* _Exercise task_
Convert the lines of the records below into a JSON list of strings, with one string per line and blank lines omitted. Begin at the line that contains "Expand the 2025-12-05 中标通知 entry arrow" and stop after the line that contains "Click the Print".
------
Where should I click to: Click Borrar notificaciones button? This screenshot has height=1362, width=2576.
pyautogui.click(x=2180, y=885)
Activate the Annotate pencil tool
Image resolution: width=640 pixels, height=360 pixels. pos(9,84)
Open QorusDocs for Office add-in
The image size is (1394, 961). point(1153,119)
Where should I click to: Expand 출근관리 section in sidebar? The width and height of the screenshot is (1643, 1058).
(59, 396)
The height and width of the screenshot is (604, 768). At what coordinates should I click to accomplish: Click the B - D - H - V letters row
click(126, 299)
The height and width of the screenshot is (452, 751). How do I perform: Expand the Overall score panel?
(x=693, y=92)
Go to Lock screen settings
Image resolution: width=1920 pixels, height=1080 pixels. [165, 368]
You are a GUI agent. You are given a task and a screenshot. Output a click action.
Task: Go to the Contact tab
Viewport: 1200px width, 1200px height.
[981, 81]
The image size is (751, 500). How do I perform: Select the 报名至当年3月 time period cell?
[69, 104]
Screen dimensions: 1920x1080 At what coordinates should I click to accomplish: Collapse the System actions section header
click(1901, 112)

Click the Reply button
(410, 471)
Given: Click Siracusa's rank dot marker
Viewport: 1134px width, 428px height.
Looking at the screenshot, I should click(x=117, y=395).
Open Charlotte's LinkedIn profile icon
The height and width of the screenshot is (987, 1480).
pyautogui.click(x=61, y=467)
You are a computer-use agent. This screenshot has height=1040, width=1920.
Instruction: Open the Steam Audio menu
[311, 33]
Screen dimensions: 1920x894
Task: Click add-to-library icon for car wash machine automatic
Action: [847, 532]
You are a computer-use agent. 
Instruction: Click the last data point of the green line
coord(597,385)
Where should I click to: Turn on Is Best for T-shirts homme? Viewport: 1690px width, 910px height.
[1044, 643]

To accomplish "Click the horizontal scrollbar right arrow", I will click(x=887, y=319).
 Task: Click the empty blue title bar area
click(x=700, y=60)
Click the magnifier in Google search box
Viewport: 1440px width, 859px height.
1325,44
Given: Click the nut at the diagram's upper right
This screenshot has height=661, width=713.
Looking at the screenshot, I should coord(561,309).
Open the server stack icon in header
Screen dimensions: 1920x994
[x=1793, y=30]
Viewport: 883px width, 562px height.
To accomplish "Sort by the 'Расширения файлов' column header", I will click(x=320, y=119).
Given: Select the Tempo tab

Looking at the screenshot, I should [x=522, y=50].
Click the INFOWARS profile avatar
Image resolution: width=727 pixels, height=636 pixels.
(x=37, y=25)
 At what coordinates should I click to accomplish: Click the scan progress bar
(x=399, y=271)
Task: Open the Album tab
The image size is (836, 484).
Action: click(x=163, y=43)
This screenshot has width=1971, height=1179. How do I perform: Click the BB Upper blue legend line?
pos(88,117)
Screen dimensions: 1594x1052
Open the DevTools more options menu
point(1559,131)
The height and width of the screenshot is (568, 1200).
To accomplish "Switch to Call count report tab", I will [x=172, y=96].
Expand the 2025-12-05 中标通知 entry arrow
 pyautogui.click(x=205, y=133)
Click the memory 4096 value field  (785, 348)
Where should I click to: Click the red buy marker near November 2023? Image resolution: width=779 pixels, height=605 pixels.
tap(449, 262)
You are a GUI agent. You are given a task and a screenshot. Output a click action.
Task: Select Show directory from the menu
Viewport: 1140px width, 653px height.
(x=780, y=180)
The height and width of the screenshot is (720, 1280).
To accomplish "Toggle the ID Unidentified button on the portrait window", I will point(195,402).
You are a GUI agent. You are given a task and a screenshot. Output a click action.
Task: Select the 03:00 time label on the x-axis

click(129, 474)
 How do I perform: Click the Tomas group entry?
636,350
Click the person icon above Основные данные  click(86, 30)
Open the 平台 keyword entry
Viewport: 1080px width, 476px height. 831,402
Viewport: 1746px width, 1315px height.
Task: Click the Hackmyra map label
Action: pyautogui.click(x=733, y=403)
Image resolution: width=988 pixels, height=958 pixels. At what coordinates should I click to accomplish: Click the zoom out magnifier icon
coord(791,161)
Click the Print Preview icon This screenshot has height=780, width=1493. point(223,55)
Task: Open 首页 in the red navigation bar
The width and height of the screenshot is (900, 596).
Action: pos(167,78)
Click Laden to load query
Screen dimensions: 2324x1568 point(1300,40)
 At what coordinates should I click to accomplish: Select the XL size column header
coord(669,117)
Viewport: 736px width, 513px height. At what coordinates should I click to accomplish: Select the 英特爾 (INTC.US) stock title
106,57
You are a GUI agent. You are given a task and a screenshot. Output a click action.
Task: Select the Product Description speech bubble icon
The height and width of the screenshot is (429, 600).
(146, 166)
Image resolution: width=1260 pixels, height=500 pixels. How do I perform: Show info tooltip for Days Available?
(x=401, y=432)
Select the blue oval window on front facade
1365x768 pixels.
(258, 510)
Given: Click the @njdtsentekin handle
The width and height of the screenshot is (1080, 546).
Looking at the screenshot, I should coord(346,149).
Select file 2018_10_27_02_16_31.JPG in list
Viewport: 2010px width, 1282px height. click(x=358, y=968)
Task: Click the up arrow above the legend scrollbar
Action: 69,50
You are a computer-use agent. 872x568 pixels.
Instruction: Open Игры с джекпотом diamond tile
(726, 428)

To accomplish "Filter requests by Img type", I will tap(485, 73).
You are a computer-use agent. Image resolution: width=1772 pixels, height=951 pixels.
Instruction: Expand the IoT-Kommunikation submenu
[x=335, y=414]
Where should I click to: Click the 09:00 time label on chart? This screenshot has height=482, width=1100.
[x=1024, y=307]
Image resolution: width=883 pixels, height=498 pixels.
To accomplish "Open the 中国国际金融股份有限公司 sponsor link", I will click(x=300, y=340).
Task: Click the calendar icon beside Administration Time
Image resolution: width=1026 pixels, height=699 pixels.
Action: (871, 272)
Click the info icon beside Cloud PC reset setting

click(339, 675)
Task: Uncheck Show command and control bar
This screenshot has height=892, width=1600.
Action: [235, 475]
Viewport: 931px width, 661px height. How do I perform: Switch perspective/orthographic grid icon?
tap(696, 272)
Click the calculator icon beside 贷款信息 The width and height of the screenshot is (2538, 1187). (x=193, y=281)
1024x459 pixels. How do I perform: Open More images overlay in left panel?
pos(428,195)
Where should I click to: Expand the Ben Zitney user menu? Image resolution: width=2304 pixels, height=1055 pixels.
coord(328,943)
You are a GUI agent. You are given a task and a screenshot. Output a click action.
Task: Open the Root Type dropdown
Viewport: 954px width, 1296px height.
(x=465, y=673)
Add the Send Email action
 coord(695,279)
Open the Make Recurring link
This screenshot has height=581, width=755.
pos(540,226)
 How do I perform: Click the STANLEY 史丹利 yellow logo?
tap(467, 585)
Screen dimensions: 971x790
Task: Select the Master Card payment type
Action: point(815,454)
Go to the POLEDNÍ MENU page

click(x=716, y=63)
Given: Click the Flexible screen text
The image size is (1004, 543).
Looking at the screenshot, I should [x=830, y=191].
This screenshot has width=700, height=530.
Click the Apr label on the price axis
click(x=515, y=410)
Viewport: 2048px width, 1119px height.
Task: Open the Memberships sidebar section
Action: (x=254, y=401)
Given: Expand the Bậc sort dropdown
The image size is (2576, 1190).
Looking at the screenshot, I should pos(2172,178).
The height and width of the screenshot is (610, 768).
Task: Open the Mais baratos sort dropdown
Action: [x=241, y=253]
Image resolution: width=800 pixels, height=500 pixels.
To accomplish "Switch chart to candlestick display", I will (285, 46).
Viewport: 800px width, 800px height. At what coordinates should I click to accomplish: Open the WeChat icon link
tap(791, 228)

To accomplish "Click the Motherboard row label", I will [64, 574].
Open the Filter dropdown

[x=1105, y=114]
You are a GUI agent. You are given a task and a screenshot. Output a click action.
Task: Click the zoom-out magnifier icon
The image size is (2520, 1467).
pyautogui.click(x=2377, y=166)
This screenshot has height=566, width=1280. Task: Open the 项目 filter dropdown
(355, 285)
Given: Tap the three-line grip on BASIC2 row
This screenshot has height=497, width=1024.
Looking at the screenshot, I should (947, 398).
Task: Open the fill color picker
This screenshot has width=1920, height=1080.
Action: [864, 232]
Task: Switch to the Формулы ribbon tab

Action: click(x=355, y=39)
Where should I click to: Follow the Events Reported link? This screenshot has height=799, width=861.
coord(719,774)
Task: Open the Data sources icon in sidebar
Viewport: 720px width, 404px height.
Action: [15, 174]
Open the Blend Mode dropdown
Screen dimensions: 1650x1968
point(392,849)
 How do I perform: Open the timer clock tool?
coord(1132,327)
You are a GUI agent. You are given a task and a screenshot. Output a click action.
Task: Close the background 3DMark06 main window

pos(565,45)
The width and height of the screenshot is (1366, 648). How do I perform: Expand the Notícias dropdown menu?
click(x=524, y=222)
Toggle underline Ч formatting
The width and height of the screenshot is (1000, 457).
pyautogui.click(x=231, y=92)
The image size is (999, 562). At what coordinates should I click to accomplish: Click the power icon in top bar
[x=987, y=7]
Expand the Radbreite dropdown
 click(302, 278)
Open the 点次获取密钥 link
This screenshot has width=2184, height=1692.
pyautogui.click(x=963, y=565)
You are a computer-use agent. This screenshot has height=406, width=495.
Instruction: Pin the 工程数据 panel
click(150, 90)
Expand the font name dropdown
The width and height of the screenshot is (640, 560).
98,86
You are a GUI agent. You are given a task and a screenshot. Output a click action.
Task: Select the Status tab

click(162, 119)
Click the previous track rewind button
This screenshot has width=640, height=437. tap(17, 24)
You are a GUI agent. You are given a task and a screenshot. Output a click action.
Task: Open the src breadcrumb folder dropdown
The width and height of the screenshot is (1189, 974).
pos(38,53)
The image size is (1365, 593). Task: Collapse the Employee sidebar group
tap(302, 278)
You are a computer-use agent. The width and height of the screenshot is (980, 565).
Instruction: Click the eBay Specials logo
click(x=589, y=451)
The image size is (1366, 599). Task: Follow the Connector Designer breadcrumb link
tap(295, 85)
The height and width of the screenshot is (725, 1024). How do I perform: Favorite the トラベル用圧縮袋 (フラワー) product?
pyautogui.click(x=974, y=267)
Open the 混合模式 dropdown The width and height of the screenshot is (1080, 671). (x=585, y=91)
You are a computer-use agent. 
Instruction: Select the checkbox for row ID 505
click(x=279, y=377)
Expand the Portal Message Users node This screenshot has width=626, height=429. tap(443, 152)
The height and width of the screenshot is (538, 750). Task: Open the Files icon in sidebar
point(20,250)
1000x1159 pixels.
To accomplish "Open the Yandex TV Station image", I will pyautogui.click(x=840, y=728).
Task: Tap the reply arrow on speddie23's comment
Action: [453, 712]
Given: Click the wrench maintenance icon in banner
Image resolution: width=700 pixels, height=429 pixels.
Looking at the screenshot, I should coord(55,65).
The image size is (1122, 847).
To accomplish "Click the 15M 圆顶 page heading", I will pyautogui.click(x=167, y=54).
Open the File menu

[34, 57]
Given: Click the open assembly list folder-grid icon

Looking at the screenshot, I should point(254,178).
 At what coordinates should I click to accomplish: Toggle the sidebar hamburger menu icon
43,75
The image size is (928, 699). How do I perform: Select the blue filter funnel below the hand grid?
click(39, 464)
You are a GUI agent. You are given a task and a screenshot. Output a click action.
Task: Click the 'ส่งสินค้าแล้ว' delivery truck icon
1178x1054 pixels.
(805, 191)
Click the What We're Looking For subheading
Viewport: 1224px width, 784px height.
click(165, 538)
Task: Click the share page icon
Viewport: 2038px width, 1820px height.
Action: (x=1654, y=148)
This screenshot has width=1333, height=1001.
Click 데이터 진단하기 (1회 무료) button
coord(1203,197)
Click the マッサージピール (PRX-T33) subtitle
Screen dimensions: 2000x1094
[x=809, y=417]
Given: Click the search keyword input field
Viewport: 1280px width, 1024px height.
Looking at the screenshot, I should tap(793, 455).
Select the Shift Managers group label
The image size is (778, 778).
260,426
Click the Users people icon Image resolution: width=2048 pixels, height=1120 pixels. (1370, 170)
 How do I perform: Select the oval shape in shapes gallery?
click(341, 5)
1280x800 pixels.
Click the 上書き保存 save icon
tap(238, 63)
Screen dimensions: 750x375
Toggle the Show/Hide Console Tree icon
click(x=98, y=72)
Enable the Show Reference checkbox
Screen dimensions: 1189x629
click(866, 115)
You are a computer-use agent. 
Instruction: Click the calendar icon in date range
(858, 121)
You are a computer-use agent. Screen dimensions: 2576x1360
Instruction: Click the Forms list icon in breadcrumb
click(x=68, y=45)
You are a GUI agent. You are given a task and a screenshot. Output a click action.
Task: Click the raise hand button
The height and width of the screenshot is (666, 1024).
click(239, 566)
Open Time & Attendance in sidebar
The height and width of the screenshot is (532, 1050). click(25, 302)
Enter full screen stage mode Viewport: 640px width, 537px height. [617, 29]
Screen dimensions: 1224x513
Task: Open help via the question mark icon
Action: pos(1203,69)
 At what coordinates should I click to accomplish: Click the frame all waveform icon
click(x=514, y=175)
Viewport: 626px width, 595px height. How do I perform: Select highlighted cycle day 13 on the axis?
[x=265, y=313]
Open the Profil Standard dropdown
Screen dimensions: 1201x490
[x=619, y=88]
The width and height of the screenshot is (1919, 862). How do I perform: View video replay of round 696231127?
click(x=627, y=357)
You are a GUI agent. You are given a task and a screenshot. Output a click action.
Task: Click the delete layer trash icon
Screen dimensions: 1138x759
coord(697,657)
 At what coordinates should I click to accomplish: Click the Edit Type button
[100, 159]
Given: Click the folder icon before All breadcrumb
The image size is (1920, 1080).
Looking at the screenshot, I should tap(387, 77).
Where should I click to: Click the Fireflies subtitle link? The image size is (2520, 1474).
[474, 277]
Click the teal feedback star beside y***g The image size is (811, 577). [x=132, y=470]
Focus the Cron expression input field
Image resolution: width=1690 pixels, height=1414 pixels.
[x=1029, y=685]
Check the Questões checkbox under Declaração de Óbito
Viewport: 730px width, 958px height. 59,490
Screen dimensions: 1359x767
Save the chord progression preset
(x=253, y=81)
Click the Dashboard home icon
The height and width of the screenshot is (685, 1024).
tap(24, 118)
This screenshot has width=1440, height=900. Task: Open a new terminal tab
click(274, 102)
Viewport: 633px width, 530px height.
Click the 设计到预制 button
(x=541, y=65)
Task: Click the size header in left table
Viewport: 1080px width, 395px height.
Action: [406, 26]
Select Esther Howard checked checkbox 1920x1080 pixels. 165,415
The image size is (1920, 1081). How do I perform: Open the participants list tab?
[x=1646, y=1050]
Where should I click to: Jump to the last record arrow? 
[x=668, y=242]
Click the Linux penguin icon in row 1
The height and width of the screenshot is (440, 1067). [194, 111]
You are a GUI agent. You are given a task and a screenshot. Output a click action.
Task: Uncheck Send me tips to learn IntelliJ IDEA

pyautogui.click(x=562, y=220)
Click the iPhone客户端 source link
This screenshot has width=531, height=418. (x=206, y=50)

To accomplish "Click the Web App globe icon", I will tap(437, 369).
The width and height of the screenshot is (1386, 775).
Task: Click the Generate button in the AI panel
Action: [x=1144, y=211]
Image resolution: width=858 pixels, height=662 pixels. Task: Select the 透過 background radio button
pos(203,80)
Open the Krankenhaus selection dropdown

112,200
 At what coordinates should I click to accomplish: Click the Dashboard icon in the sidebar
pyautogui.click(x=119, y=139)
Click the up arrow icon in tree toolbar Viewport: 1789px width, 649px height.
------
* _Task answer_
[
  "Expand the 2025-12-05 中标通知 entry arrow",
  " pyautogui.click(x=205, y=133)",
  "Click the memory 4096 value field  (785, 348)",
  "Where should I click to: Click the red buy marker near November 2023? Image resolution: width=779 pixels, height=605 pixels.",
  "tap(449, 262)",
  "You are a GUI agent. You are given a task and a screenshot. Output a click action.",
  "Task: Select Show directory from the menu",
  "Viewport: 1140px width, 653px height.",
  "(x=780, y=180)",
  "The height and width of the screenshot is (720, 1280).",
  "To accomplish \"Toggle the ID Unidentified button on the portrait window\", I will point(195,402).",
  "You are a GUI agent. You are given a task and a screenshot. Output a click action.",
  "Task: Select the 03:00 time label on the x-axis",
  "click(129, 474)",
  " How do I perform: Click the Tomas group entry?",
  "636,350",
  "Click the person icon above Основные данные  click(86, 30)",
  "Open the 平台 keyword entry",
  "Viewport: 1080px width, 476px height. 831,402",
  "Viewport: 1746px width, 1315px height.",
  "Task: Click the Hackmyra map label",
  "Action: pyautogui.click(x=733, y=403)",
  "Image resolution: width=988 pixels, height=958 pixels. At what coordinates should I click to accomplish: Click the zoom out magnifier icon",
  "coord(791,161)",
  "Click the Print Preview icon This screenshot has height=780, width=1493. point(223,55)"
]